* **EXERCISE INPUTS**

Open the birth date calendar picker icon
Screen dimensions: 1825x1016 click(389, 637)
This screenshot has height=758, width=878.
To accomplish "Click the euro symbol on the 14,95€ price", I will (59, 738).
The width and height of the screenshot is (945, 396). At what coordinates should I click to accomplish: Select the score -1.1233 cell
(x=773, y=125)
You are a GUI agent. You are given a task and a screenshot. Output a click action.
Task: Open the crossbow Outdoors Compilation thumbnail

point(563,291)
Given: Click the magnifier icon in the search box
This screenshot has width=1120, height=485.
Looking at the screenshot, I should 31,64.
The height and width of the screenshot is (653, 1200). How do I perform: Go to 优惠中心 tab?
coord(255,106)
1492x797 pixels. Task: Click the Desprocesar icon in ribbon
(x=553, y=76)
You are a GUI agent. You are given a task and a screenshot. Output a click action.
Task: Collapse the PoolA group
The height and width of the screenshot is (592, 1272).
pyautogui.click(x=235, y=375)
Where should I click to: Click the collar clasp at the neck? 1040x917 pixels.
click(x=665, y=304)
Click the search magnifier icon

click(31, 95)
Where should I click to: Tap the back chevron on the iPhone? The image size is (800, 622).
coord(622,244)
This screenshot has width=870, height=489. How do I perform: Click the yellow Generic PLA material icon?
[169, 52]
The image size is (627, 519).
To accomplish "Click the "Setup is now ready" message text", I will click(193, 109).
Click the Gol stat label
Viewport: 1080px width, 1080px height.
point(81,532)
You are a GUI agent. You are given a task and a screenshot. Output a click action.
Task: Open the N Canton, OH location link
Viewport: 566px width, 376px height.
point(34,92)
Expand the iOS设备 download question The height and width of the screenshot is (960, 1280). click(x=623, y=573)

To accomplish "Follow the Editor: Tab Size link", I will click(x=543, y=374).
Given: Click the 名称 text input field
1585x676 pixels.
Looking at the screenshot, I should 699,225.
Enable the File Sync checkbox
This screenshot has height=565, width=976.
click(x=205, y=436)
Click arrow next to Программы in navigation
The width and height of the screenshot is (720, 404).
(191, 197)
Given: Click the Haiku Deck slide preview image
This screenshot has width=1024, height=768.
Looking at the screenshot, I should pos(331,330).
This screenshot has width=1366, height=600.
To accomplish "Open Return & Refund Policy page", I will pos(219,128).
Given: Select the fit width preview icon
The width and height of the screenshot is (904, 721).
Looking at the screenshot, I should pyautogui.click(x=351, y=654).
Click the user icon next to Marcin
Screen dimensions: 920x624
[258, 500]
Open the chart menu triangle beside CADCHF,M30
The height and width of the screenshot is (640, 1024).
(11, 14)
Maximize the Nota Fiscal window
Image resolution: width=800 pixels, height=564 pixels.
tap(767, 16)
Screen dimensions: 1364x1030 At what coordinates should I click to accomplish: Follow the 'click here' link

* **INSTRUCTIONS TO FOLLOW**
Lines above with the string "preview" need to be found and copied.

* **TASK SOLUTION**
Given: Click the Haiku Deck slide preview image
Given: Select the fit width preview icon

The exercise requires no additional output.